Restate word for word the lines from the one bearing "Task: Switch to the MBD Dimension tab" through the end of the entries below, and leave every picture out.

# # # #

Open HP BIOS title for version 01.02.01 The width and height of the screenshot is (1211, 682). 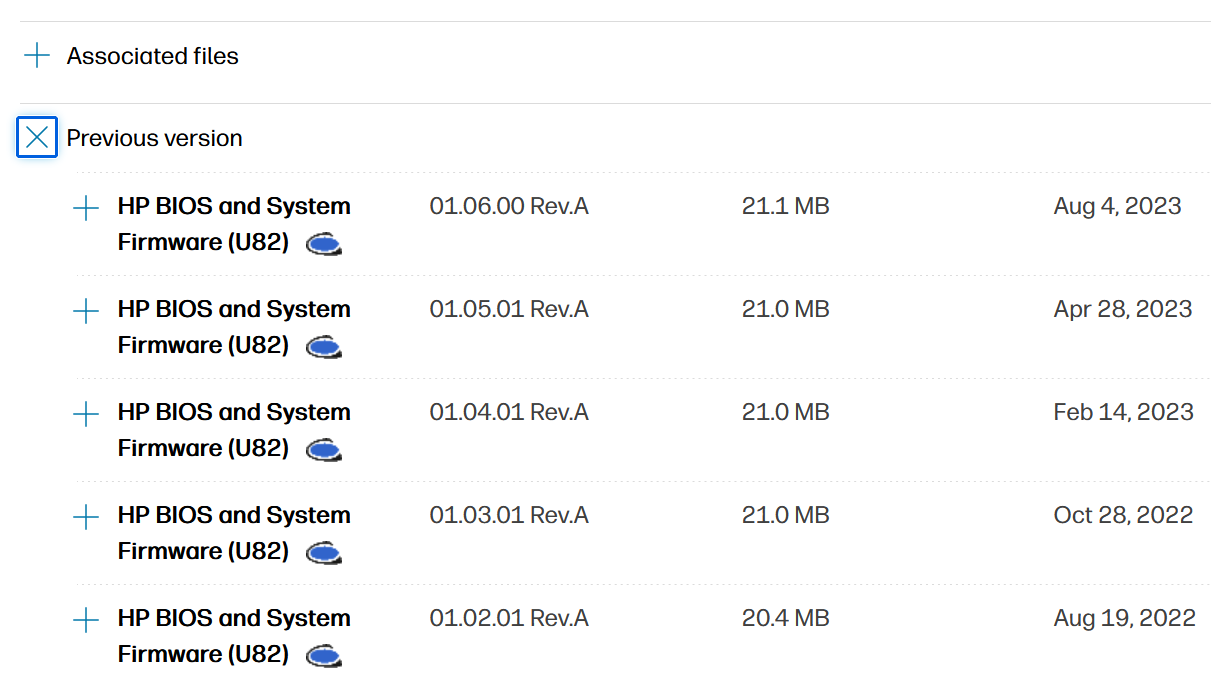click(234, 619)
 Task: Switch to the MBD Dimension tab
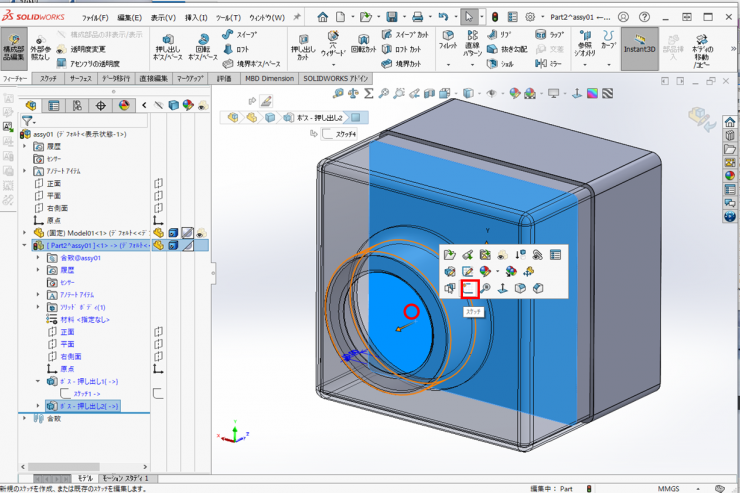[268, 78]
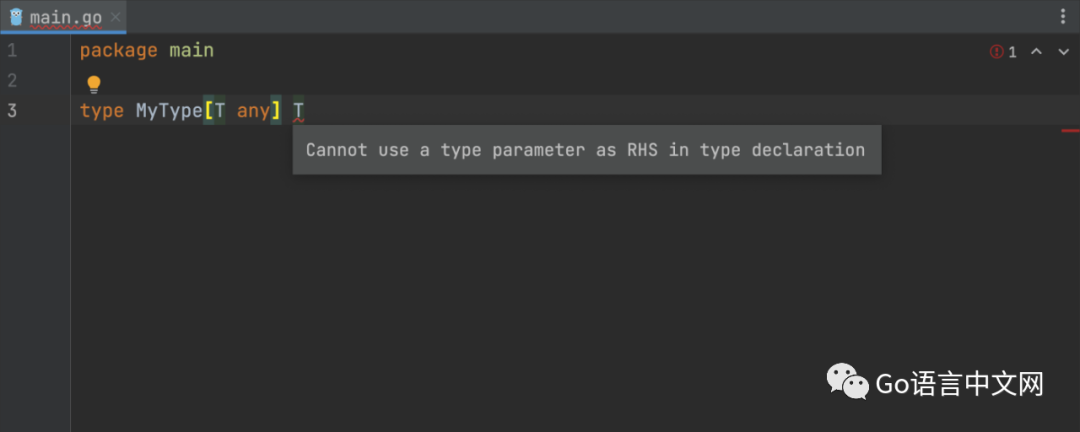The height and width of the screenshot is (432, 1080).
Task: Click the 'type' keyword on line 3
Action: (x=101, y=111)
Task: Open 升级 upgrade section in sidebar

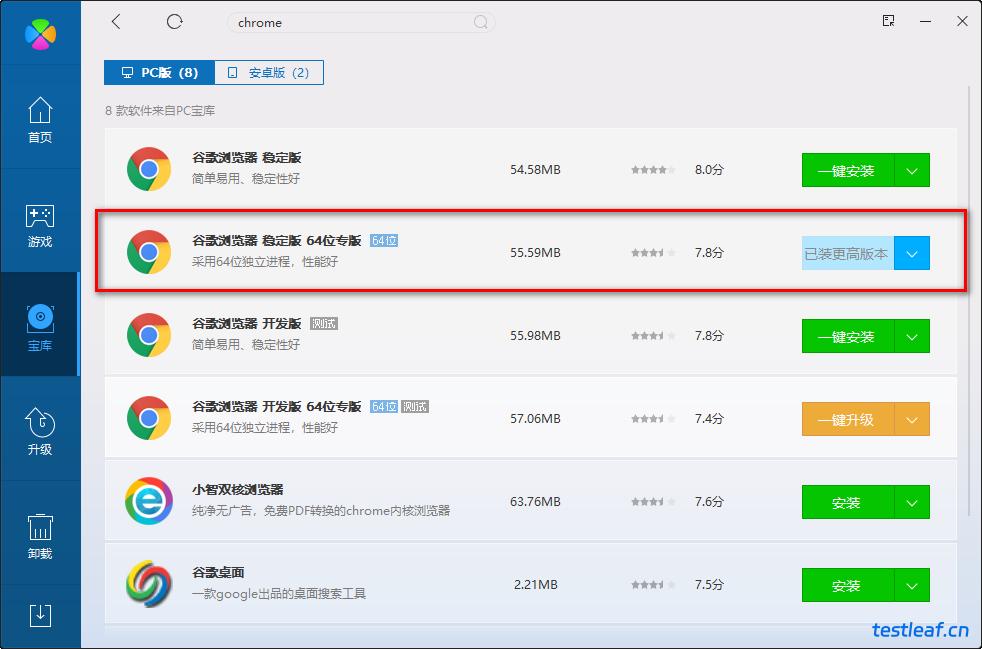Action: click(40, 432)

# # # #

## SOLUTION
 Task: Switch to the MBD Dimension tab
[268, 78]
The height and width of the screenshot is (432, 1080).
Task: Click the 'type' keyword on line 3
Action: (x=101, y=111)
Task: Open 升级 upgrade section in sidebar

Action: click(40, 432)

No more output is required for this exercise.